Review: Shopping and F***ing (Lyric Hammersmith)

Sean Holmes revives Mark Ravenhill’s 1996 play

Daisy Bowie-Sell

Daisy Bowie-Sell

| London | Off-West End |

13 October 2016

In his 20th anniversary revival of Mark Ravenhill‘s 1996 play, director Sean Holmes gives everything a price tag. Shorts, t-shirts, sofas – everything is adorned with a fluorescent pink or yellow card that marks out its value. Here, it is impossible to forget that everything can be bought.

Holmes has ramped up and intensified Ravenhill’s world, which features four young people trying to sell drugs and themselves. Mark comes out of rehab desperately searching for a relationship that he won’t be emotionally invested in – that he can buy – while his housemates Lulu and Robbie are trying to get rid of three grand’s worth of ecstasy on behalf of a God-like drug dealer called Brian. In case you hadn’t spotted it, the characters' names come from the members of Take That and their one-time collaborator Lulu. Gary is an underage prostitute, who, in a horribly graphic moment, is sexually abused by the others.

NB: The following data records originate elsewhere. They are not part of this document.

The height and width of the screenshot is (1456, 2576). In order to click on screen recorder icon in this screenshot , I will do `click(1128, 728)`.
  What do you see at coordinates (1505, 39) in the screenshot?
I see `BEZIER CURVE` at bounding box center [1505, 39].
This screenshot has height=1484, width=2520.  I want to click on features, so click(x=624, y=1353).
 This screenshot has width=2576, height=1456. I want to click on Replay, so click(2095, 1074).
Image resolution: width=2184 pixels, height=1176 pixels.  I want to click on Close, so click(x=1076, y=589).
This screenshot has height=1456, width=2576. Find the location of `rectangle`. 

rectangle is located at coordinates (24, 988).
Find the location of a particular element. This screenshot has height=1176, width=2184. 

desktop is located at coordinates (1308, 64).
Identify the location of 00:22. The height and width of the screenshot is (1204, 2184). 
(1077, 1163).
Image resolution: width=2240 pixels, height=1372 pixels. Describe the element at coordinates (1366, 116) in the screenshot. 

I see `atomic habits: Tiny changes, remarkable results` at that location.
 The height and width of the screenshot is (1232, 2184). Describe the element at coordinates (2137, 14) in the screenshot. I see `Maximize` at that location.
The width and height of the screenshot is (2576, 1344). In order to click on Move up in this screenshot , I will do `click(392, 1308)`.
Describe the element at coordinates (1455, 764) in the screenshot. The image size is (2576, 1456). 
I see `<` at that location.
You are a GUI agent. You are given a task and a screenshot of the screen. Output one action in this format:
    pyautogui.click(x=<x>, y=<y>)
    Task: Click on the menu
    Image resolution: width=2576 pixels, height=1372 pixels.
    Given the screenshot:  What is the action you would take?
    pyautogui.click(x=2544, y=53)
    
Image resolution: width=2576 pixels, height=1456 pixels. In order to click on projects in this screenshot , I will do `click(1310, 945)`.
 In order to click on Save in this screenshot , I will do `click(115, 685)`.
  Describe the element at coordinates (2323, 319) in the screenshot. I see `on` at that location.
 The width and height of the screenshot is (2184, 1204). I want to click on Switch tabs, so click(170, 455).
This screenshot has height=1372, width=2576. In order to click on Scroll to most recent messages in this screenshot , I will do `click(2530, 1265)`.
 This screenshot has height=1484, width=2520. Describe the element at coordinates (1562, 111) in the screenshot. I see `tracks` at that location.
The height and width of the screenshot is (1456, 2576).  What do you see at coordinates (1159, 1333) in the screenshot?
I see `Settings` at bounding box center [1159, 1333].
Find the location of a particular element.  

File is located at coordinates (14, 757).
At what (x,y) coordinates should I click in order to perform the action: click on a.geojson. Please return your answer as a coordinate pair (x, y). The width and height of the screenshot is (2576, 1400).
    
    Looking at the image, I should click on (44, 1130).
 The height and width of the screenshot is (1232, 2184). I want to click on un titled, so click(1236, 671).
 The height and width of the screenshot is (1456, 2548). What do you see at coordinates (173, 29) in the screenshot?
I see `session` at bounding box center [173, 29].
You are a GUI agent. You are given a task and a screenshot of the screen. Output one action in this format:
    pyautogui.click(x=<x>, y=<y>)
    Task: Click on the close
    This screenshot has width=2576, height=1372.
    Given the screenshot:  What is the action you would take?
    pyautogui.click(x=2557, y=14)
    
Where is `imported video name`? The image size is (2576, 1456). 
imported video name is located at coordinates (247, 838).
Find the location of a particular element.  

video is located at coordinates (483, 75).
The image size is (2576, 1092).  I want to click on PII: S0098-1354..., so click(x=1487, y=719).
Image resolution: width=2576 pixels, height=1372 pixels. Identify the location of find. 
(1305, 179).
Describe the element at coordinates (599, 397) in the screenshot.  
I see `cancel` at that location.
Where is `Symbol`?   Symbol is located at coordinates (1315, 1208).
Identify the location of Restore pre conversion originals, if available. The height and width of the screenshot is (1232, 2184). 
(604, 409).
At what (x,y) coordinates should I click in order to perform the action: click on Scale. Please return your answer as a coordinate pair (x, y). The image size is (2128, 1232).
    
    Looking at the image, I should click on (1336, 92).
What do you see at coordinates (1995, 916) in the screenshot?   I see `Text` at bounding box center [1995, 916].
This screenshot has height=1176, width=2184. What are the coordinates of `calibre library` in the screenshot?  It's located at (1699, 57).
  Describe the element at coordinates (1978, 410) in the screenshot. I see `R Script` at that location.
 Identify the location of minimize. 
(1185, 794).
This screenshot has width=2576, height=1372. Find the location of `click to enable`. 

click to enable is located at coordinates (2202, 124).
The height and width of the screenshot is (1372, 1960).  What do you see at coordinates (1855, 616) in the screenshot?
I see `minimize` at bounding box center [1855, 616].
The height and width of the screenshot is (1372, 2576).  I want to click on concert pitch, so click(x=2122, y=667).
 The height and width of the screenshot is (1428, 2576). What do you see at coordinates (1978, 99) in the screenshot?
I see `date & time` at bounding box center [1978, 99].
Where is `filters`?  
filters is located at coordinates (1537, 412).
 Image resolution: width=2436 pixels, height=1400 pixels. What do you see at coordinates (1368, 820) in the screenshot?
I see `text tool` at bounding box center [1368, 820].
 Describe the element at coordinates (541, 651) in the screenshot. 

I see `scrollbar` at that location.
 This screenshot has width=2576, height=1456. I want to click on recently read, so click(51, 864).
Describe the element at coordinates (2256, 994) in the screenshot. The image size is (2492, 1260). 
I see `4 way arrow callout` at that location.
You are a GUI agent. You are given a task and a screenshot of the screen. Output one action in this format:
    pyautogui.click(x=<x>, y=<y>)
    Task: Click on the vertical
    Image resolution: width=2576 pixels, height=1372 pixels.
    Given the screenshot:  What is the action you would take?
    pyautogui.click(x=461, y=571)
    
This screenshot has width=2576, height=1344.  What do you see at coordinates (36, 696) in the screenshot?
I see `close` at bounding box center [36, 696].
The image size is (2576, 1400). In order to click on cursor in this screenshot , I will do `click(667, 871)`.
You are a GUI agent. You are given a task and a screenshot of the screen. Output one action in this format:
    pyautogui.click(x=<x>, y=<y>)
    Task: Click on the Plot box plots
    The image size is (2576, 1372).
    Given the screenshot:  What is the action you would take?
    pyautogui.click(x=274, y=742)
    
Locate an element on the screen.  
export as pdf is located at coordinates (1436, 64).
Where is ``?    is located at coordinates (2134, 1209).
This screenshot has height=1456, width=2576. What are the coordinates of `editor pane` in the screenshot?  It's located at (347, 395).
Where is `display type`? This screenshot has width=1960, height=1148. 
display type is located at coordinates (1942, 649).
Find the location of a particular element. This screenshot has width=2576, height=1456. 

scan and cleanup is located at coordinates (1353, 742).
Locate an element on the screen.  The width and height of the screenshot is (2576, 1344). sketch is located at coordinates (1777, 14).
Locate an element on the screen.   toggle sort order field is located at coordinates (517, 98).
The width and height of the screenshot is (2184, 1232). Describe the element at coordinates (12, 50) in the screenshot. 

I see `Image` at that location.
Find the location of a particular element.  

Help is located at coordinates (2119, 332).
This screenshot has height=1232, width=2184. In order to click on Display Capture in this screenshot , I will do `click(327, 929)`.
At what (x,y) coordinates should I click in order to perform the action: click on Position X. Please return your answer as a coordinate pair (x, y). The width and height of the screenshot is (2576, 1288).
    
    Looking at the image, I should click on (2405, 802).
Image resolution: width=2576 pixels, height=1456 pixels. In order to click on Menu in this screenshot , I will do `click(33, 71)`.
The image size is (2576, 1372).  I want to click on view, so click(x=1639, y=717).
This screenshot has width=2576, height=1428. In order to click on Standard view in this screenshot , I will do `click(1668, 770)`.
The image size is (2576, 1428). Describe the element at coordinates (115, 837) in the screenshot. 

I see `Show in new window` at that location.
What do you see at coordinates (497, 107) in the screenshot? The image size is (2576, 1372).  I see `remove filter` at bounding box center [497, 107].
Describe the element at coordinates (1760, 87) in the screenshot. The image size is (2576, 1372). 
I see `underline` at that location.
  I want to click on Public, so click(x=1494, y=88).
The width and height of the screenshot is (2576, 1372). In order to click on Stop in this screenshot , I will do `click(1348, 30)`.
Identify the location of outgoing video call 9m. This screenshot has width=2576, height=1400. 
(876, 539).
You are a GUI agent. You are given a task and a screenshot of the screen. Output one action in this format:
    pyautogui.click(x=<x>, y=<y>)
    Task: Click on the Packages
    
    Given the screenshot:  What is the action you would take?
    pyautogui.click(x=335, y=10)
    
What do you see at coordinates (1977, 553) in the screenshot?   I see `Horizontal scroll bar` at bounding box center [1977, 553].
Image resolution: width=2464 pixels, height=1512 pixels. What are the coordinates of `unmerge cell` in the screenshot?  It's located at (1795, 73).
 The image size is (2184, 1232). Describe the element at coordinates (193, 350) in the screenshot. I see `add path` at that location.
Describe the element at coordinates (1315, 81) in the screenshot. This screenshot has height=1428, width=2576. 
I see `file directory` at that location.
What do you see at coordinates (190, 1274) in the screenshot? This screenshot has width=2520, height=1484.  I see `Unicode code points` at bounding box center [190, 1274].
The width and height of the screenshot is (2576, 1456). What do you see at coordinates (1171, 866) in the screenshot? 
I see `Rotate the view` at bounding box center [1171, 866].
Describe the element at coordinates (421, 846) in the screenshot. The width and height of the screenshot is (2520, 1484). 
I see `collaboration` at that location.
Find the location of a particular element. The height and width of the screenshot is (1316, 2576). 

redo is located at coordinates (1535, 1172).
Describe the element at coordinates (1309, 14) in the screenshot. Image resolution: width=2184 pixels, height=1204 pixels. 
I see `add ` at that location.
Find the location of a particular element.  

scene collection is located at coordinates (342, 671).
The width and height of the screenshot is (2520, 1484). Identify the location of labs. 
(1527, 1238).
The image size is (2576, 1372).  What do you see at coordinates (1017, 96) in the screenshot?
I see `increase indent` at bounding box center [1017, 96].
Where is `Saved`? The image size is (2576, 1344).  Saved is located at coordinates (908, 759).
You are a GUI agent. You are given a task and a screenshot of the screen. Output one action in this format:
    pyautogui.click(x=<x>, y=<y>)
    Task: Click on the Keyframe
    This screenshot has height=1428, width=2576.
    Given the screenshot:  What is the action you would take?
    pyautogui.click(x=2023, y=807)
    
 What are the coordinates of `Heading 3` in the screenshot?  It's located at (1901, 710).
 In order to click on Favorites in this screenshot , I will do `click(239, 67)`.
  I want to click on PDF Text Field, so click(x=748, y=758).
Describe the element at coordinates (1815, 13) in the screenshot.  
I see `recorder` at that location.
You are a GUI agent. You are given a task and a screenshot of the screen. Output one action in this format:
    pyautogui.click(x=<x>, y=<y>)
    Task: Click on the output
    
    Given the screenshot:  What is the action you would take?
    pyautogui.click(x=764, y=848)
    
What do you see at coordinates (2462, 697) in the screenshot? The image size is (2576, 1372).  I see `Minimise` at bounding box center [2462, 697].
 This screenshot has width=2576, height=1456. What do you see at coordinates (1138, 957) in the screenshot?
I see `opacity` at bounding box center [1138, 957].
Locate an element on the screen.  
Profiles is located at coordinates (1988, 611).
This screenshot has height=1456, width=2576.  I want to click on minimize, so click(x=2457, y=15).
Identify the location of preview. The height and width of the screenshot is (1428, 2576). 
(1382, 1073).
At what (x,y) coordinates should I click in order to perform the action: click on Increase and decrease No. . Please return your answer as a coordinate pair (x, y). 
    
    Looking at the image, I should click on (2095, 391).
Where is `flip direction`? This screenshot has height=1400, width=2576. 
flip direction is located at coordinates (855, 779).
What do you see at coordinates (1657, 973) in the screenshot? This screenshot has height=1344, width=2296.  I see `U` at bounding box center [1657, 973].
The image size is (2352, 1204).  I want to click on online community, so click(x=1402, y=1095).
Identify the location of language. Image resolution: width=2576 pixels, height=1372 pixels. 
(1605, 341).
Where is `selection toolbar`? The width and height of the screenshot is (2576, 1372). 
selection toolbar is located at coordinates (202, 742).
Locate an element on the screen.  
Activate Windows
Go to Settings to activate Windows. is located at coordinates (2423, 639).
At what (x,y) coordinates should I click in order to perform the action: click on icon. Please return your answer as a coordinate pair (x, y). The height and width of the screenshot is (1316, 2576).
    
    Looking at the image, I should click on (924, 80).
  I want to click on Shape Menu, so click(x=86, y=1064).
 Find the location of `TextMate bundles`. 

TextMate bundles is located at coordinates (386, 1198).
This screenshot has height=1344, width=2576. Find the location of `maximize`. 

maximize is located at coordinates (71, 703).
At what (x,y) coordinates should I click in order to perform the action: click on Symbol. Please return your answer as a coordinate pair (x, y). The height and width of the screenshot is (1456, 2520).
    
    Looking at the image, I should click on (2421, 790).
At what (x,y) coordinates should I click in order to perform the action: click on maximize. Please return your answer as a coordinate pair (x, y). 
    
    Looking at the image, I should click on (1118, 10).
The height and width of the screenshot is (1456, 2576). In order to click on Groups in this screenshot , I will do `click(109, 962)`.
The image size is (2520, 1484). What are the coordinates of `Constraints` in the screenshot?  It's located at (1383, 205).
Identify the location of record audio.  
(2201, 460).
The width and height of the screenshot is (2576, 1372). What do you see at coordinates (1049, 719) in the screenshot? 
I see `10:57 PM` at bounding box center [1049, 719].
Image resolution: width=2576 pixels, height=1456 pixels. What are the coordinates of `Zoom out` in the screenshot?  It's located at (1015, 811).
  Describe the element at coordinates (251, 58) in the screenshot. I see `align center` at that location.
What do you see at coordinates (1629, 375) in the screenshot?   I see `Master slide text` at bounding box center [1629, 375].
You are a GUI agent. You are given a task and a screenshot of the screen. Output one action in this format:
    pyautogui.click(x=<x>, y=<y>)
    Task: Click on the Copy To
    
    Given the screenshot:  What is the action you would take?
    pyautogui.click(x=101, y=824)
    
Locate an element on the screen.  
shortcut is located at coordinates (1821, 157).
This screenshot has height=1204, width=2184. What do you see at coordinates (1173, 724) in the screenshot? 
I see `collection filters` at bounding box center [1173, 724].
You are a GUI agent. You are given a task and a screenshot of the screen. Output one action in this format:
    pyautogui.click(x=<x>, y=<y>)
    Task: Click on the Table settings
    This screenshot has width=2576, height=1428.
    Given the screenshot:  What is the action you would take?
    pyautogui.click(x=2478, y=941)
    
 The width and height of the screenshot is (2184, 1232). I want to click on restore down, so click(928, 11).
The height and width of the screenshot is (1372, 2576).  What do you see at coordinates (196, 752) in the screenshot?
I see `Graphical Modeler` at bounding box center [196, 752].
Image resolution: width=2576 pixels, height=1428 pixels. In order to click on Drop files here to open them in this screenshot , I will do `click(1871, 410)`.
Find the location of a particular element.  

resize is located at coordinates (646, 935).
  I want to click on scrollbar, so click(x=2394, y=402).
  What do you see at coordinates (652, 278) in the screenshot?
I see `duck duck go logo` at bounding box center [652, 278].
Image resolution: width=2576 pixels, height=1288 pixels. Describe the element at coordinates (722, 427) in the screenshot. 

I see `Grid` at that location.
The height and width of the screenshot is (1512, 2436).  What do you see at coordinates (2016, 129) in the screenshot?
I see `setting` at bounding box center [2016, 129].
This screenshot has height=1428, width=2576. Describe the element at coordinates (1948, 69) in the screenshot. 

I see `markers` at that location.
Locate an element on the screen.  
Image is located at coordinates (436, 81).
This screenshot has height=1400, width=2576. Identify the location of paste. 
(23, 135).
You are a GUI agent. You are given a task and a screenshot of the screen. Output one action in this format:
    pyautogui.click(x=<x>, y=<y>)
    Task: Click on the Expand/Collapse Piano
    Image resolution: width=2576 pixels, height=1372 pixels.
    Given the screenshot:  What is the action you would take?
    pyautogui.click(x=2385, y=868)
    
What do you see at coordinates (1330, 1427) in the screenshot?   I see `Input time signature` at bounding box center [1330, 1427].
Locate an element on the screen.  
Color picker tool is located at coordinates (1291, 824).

Ravenhill’s piece, which became part of the Royal Court's generation of in-yer-face plays that included Sarah Kane’s Blasted, reduces everything to a transaction. In the blur of drugs, raves, sex and consumerism we watch a society oblivious to its own implosion. Everyone onstage is obsessed with what can be bought and sold. The play holds a distorted mirror up to us and asks: what are we really reduced to when money rules everything?

There are themes that absolutely still ring true twenty years later, but Holmes’ garish production, with its use of onstage cameras that project green screen backgrounds onto a wall of TVs, is a little too obsessed with form over substance. Perhaps that is the point, but I found it hard to care about what was happening to the characters. The '90s references are there aplenty but in an attempt to place the play slightly out of its original context – it all happens in a kind of fast, furious no-place – it becomes confusing.

What Holmes does manage to do is tap into the humour, especially with little touches like the 'E Interlude' – where everyone comes onstage and dances to The Shamen – and karaoke sessions where Take That songs are screeched into a microphone. Ashley McGuire‘s Brian is hilarious as the dangerous dealer whose shark smiles are hiding a world of violence and David Moorst as the lost, empty Gary, is also very good. Holmes’ decision to involve the audience at several points throughout the piece also works and as an audience we are regularly reminded that we are complicit in this horrendous dystopian vision. It’s an uneven, often confounding and regularly unsettling night.

Shopping and F***ing runs at the Lyric Hammersmith until 5 November.